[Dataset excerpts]
◇ ◇ ◇ ◇ ◇

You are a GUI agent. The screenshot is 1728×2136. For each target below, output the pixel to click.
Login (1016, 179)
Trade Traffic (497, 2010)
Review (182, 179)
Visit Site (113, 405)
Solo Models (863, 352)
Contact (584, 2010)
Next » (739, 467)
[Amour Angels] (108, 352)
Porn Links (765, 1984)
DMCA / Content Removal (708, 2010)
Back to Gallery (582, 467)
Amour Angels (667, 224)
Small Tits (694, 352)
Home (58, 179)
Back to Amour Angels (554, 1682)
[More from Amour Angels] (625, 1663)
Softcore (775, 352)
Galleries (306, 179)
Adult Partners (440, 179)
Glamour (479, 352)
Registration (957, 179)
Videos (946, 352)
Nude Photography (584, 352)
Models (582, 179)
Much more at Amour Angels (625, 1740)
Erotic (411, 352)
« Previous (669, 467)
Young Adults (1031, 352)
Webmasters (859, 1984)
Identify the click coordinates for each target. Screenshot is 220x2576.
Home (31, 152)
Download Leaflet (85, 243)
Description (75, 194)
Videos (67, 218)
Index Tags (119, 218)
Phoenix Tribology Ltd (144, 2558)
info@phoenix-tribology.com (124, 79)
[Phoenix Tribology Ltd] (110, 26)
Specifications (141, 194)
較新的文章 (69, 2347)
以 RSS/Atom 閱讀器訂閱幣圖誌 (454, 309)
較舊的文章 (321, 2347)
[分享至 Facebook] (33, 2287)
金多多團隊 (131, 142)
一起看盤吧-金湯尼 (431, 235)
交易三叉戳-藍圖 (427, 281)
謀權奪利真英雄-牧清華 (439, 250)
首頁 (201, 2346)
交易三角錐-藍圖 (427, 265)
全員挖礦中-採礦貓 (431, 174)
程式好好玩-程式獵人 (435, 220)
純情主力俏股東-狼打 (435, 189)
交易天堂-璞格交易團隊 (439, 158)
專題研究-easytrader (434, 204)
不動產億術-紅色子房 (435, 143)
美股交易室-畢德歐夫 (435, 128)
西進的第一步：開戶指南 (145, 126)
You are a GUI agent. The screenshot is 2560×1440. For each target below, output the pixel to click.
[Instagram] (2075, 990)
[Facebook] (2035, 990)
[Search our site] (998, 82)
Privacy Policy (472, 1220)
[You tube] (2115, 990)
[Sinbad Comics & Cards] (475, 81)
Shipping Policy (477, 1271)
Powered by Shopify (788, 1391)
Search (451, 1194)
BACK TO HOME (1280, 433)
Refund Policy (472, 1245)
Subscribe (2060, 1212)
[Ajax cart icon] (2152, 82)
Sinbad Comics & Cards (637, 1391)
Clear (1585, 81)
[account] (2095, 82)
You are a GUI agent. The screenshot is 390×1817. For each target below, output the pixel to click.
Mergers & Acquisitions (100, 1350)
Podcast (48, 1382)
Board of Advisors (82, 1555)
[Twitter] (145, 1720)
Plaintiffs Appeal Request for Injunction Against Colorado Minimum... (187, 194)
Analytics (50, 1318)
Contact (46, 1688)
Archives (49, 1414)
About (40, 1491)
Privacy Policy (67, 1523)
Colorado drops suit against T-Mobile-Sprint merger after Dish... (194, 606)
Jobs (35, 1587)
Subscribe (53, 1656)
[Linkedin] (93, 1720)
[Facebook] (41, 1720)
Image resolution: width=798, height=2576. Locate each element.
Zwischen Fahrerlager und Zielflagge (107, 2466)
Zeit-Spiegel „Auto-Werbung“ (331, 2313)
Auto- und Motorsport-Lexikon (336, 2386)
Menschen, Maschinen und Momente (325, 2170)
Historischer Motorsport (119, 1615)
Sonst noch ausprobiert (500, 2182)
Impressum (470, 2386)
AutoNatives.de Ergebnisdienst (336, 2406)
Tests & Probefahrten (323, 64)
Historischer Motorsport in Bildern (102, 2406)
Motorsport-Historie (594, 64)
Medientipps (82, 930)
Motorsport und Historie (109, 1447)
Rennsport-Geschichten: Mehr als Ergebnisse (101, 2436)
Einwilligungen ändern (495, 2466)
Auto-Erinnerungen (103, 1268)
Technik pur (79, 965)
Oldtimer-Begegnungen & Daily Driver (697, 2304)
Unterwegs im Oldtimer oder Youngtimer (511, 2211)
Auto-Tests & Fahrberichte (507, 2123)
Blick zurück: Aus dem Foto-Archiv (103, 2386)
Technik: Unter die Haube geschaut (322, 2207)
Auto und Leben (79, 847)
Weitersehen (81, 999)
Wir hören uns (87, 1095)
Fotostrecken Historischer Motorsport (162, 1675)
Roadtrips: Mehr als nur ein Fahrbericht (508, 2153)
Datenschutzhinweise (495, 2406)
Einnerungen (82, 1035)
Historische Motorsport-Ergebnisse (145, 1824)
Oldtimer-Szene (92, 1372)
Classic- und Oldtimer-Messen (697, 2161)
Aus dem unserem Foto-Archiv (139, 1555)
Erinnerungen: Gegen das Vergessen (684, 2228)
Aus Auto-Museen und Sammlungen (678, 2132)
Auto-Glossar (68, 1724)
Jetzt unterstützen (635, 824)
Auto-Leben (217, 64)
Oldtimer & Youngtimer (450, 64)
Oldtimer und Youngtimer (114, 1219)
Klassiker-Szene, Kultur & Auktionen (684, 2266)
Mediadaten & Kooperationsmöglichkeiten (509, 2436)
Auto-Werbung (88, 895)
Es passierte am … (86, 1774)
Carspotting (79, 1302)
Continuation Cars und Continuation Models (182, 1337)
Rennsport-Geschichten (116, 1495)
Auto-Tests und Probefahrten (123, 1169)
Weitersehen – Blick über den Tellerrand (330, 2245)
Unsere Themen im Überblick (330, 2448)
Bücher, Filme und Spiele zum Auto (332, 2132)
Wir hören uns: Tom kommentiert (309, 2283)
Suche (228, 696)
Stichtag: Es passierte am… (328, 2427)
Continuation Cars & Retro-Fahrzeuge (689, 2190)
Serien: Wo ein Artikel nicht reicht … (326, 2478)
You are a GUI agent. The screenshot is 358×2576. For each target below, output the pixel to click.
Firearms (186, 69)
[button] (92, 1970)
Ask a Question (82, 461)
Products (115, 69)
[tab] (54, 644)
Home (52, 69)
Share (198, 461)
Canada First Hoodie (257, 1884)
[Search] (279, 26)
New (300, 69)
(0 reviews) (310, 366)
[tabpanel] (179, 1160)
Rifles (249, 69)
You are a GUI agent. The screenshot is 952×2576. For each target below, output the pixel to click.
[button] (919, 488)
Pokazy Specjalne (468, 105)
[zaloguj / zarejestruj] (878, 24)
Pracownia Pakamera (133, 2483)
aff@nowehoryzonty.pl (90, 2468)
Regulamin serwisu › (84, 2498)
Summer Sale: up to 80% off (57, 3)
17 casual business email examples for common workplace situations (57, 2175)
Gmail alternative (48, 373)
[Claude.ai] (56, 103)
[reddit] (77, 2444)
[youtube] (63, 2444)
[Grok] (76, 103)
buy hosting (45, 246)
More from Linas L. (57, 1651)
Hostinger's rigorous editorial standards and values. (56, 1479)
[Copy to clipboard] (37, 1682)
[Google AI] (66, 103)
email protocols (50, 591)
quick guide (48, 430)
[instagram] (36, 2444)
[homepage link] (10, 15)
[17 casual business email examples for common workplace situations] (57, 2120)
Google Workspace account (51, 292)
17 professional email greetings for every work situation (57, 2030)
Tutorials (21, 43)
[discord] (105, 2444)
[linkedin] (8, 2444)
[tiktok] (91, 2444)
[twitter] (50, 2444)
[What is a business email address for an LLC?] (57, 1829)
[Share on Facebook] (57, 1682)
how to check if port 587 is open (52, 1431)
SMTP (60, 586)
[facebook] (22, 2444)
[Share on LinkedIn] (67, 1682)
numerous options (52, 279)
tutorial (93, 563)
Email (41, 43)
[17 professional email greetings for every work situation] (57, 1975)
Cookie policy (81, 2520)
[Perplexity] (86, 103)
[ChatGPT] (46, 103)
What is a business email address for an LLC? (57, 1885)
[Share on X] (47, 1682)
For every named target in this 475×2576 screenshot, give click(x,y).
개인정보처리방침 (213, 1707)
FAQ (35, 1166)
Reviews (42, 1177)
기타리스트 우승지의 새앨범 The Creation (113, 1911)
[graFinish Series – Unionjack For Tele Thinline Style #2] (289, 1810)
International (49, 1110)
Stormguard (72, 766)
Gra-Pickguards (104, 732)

◇ ◇ ◇ ◇ ◇

WHAT THE TASK ASKS: Take exactly the lines from the one containing "Hostinger's rigorous editorial" through the one containing "Reviews (42, 1177)" in the data above, and output them with nothing added.

REPLY TO THE TASK:
Hostinger's rigorous editorial standards and values. (56, 1479)
[Copy to clipboard] (37, 1682)
[Google AI] (66, 103)
email protocols (50, 591)
quick guide (48, 430)
[instagram] (36, 2444)
[homepage link] (10, 15)
[17 casual business email examples for common workplace situations] (57, 2120)
Google Workspace account (51, 292)
17 professional email greetings for every work situation (57, 2030)
Tutorials (21, 43)
[discord] (105, 2444)
[linkedin] (8, 2444)
[tiktok] (91, 2444)
[twitter] (50, 2444)
[What is a business email address for an LLC?] (57, 1829)
[Share on Facebook] (57, 1682)
how to check if port 587 is open (52, 1431)
SMTP (60, 586)
[facebook] (22, 2444)
[Share on LinkedIn] (67, 1682)
numerous options (52, 279)
tutorial (93, 563)
Email (41, 43)
[17 professional email greetings for every work situation] (57, 1975)
Cookie policy (81, 2520)
[Perplexity] (86, 103)
[ChatGPT] (46, 103)
What is a business email address for an LLC? (57, 1885)
[Share on X] (47, 1682)
For every named target in this 475×2576 screenshot, give click(x,y).
개인정보처리방침 (213, 1707)
FAQ (35, 1166)
Reviews (42, 1177)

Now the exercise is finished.